Source text: Begin
It seems, then, that the scientific basis presented by the authors of CHIFF does not provide any reason to accept the proposed bill. But does the bill in itself contain any desirable plans? Much of the bill, with its concerns about whether UNICEF has a more powerful effect on international policy about children than the U.S. does, is clearly driven by ideological motors. This is made plain when the bill and the talking points are walked back to the organization Children in Families First, and we see the involvement of the Christian Alliance for Orphans (see Kathryn Joyce’s The child catchers) and Saddleback Church. These contributors may be the source of concerns mentioned in the bill about Muslim fostering practices and attitudes toward adoption in the Western sense.

However, the bill does contain a highly desirable repetition of a previously agreed-upon change: that administrators shall “establish and operate a database containing data respecting children involved in intercountry adoption cases who have immigrated to the United States.” This would be a helpful and appropriate move toward protection of adopted children--  especially if it were written to include domestically-adopted children as well, and either to remove from the States to the Federal government the role of overseer, or to require States to do this job properly. Enforcement of data collection through adoption tax credits and adoption assistance programs could help to establish the proposed database.  


ADDENDUM: An article by McCall et al in the most recent issue of Child Development ("Maintaining a social-emotional intervention and its benefits for institutionalized children", Vol. 84 (5), 1734-1749) reports a comparison of a Russian Baby Home that maintained its usual practices with another that gave staff additional training and a third that used staff training plus structural changes (reduced group size, assigned caregivers, fewer caregivers, and elimination of graduations to other wards). Developmental scores improved significantly for the third group of infants, and were maintained over the next 6 years. This finding contradicts the assumption of the CHIFF initiators that institutions of all kinds have equally ill effects.
Source text: End
* _Tasks to carry out_
1. Answer these questions from the commentary on the CHIFF bill:
(a) Which two contributors does it name in connection with the organization Children in Families First?
(b) What does the bill say administrators shall establish and operate?
(c) According to the addendum, for how many years were the improved developmental scores of the third group maintained?
2. Reproduce the part of the commentary on the CHIFF bill that opens with the words containing "ADDENDUM: An article" and closes with "equally ill effects.".
The items that come next have no connection to the commentary on the CHIFF bill.
Record extracts: Begin
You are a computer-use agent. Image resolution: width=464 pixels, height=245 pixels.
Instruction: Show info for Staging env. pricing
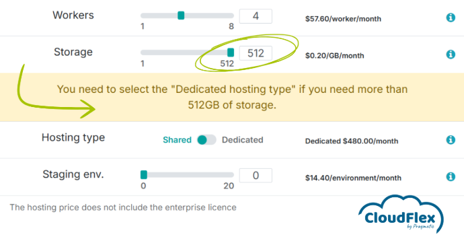pos(451,176)
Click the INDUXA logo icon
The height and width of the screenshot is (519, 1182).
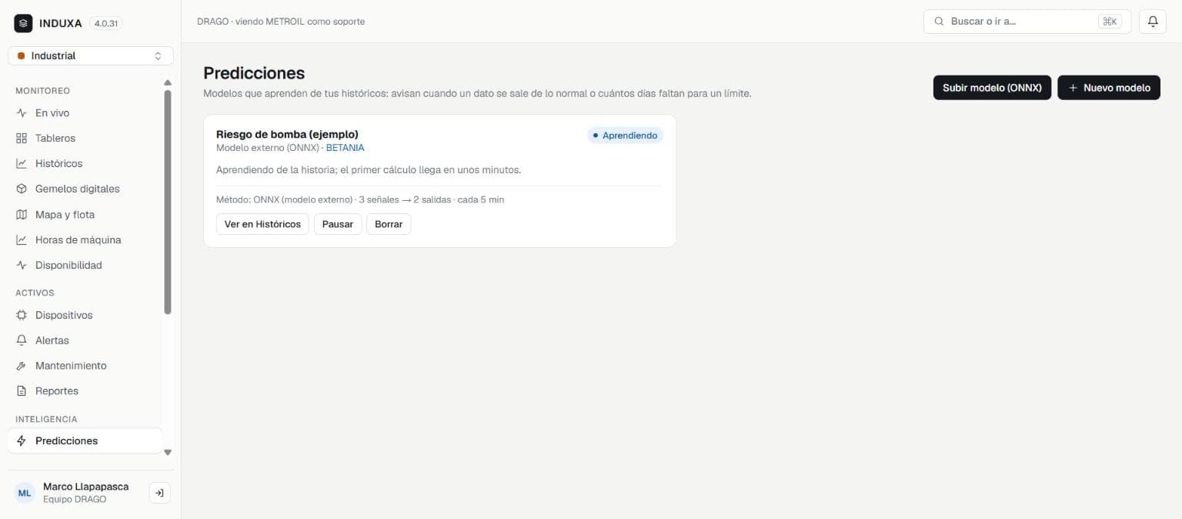pyautogui.click(x=23, y=23)
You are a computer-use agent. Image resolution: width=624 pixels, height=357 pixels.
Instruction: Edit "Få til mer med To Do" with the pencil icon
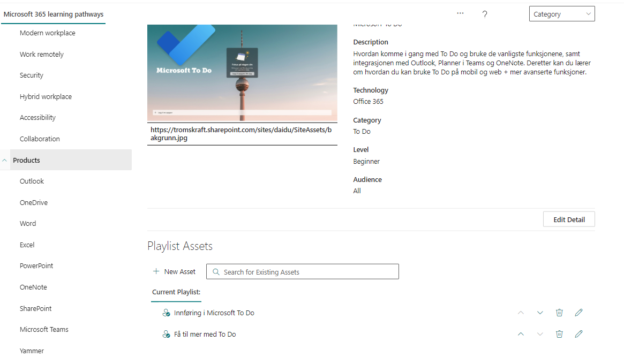click(578, 334)
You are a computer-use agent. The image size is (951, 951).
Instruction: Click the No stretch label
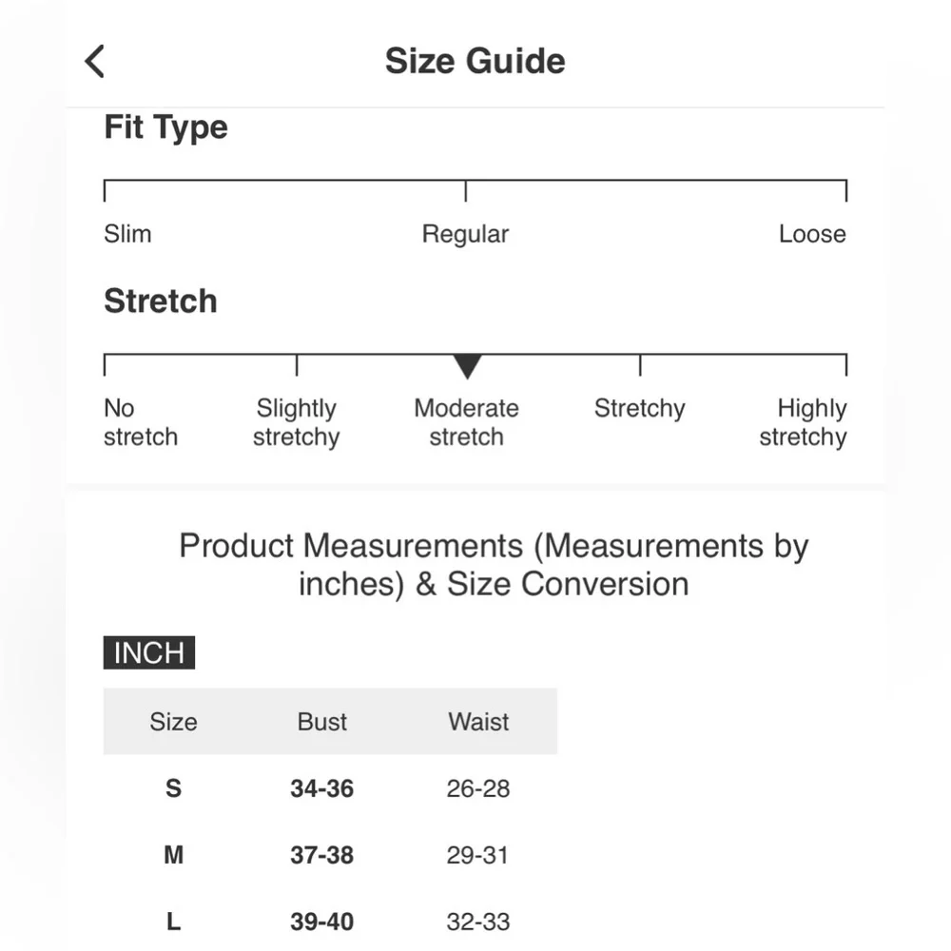click(x=140, y=422)
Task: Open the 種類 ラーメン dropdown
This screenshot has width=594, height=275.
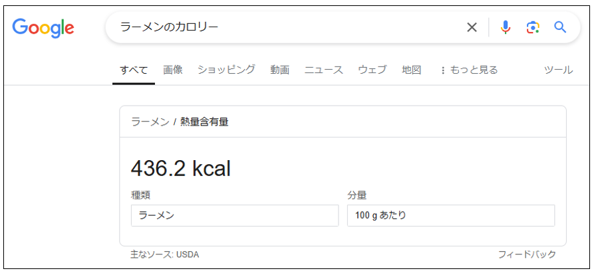Action: pyautogui.click(x=235, y=216)
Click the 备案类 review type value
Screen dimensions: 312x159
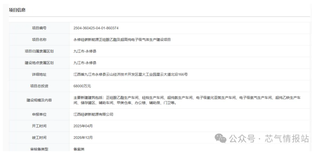(x=79, y=149)
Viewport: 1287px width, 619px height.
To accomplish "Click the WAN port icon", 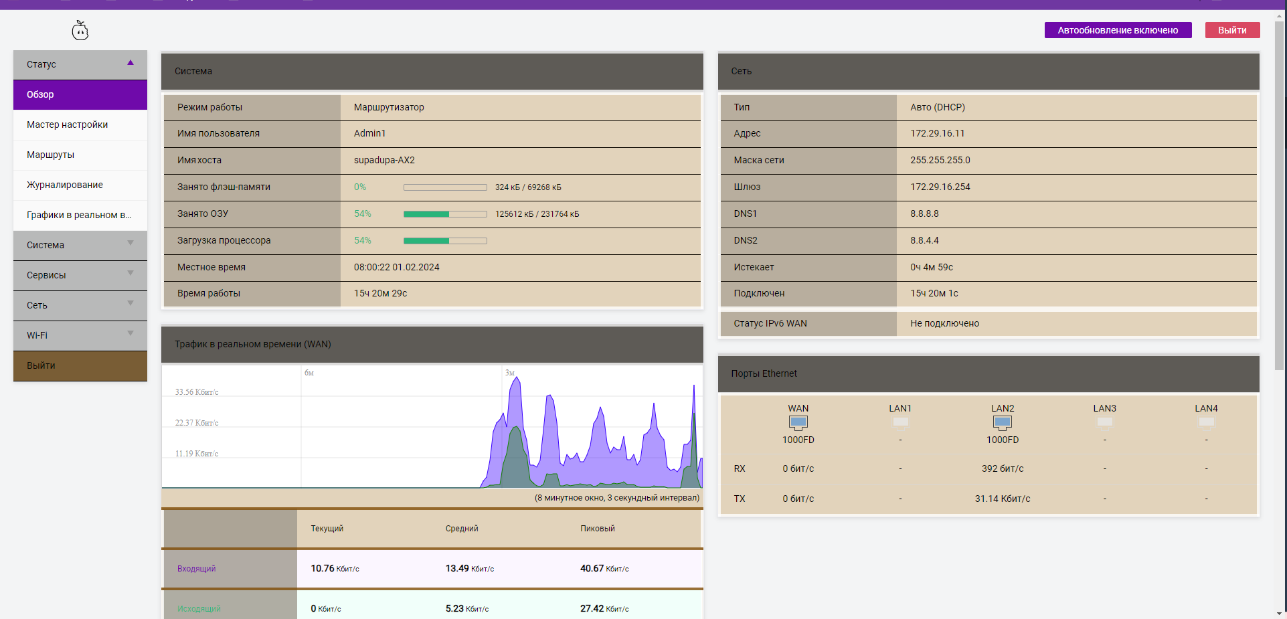I will tap(798, 422).
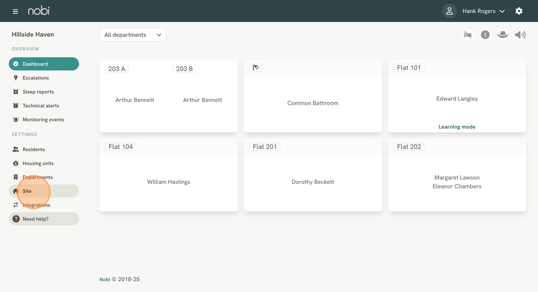The image size is (538, 292).
Task: Open settings gear icon
Action: 519,11

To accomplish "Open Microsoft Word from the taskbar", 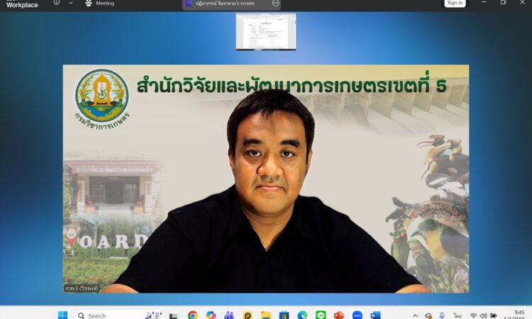I will (x=376, y=315).
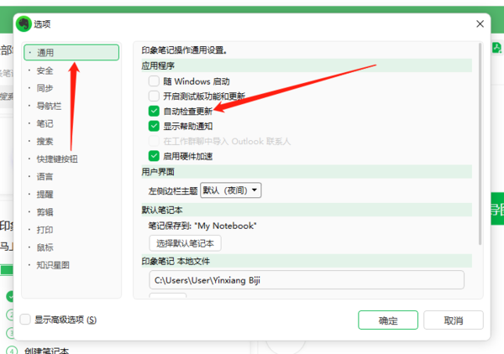This screenshot has height=354, width=504.
Task: Confirm settings with 确定 button
Action: pyautogui.click(x=387, y=320)
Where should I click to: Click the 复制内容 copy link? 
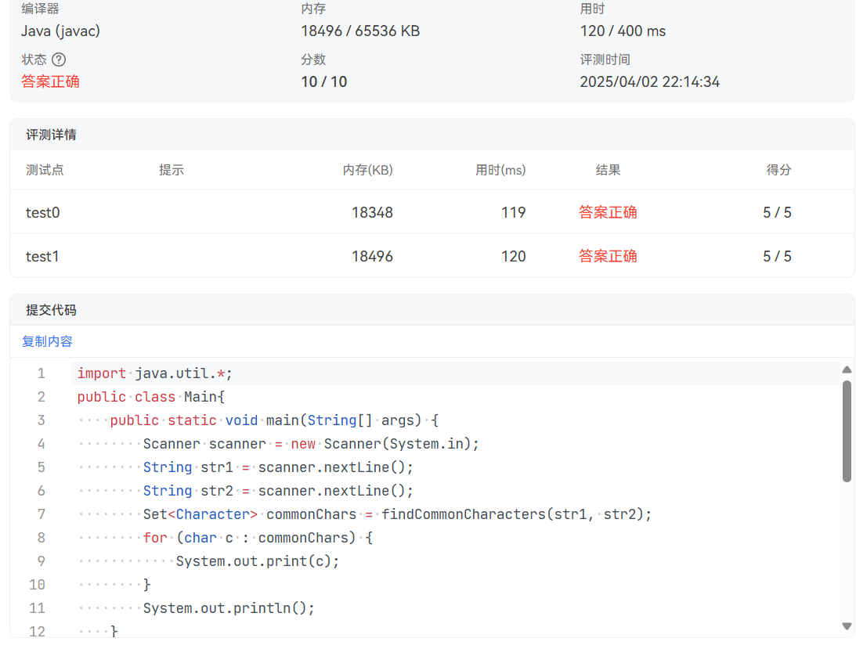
Record extracts: End
* _Responses_
1.
(a) The Christian Alliance for Orphans and Saddleback Church.
(b) A database containing data respecting children involved in intercountry adoption cases who have immigrated to the United States.
(c) 6 years.

2.
ADDENDUM: An article by McCall et al in the most recent issue of Child Development ("Maintaining a social-emotional intervention and its benefits for institutionalized children", Vol. 84 (5), 1734-1749) reports a comparison of a Russian Baby Home that maintained its usual practices with another that gave staff additional training and a third that used staff training plus structural changes (reduced group size, assigned caregivers, fewer caregivers, and elimination of graduations to other wards). Developmental scores improved significantly for the third group of infants, and were maintained over the next 6 years. This finding contradicts the assumption of the CHIFF initiators that institutions of all kinds have equally ill effects.